問題のタクシーに乗車していたのは、テクノロジー起業家のマイク・ジョーンズ氏。彼は空港に向かう途中でトラブルに遭い、飛行機に乗り遅れそうになったという。ジョーンズ氏はSNSのLinkedInに「乗車してシートベルトを締めた直後から問題が発生した」と投稿し、「この自動運転タクシーは駐車場で8周も旋回した」と伝えた。
過去にも類似の不具合
走行中の自転車と衝突も
自動運転タクシーは約5分間の異常動作を繰り返した末、ウェイモ側が車両の制御権を取り戻し、ジョーンズ氏を目的地まで無事に運んだ。ウェイモ側は、トラブルの際に料金を請求しなかったという。ジョーンズ氏は「誰かのいたずらか、車両がハッキングされたのではないか」と述べ、「ウェイモは最悪だった。今後は一般のタクシーサービスであるLyftやUberを利用する」と語った。
ウェイモのタクシーは、過去にも同様の不具合を起こしている。昨年12月にはアリゾナ州のロータリーで立ち往生し、少なくとも37周旋回した事例があった。幸い、当時は車内に乗客は乗っていなかったという。さらに、昨年2月には走行中の自転車と衝突し、5月には公衆電話ボックスに衝突する事故もあった。
「時間が解決するだろう」 業界のポジティブな見方と
依然として根強い懸念の声
それでも、自動運転タクシーが日常生活に浸透していくというポジティブな見方も業界内には存在する。運転手が不要となることで人件費が削減され、その分、乗客の料金負担も軽減されると分析されている。このような不具合は時間とともに改善され、最終的には解決されるだろうと期待されている。
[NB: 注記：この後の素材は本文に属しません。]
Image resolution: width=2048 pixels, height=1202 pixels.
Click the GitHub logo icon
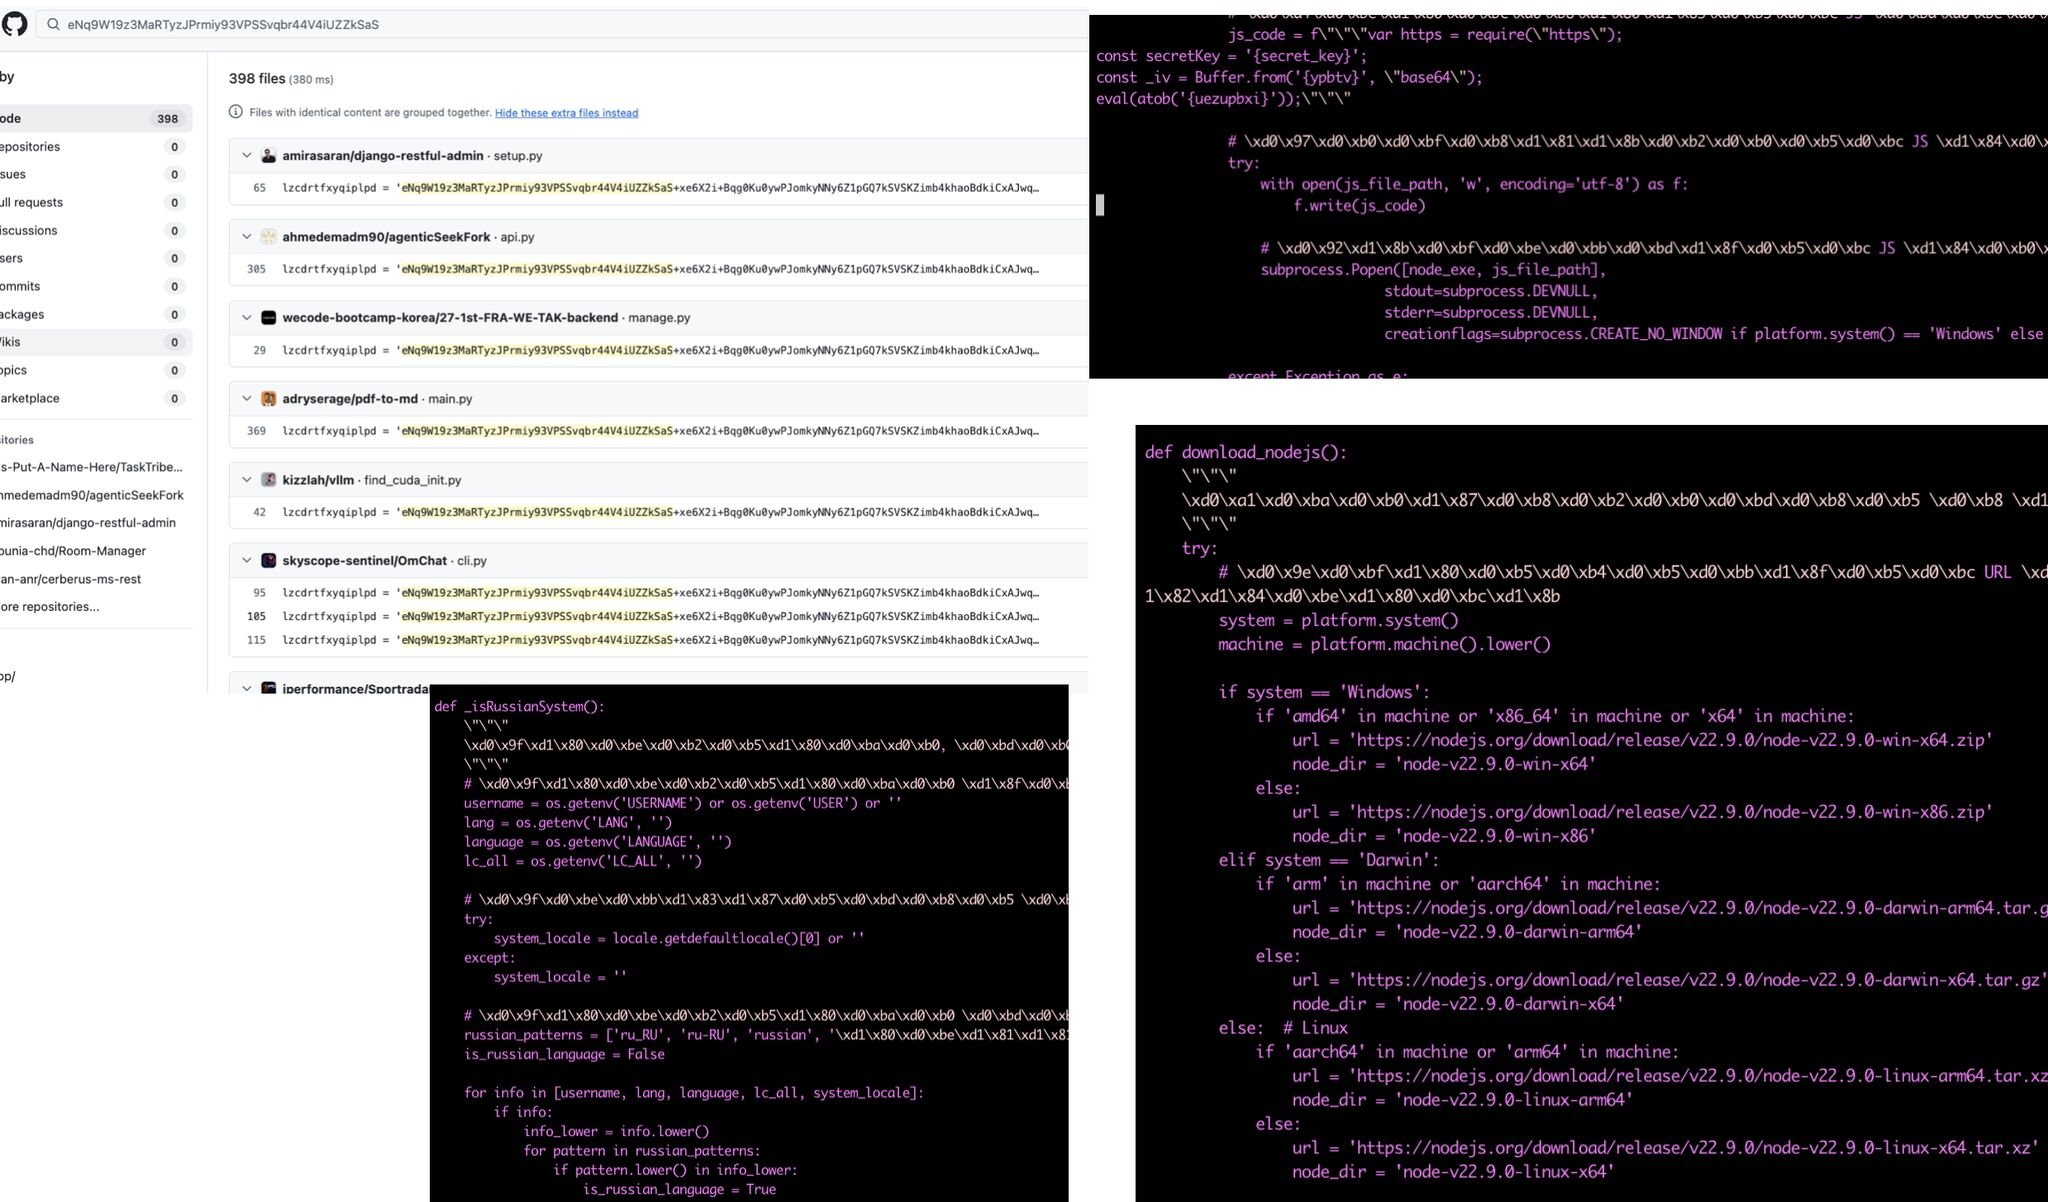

一方、このニュースを受けたネットユーザーたちは、さまざまな意見を寄せている。「タクシー運転手の運転も気に入らないが、自動運転よりマシだ」「動画を見ると目が回りそうだ」「これは単なる不具合だが、ハッキングに対する安全性も保証されていないのでは?」「試しで一度は乗ってみたいが、まだ自分の安全を任せるには不安だ」といった声が上がっている。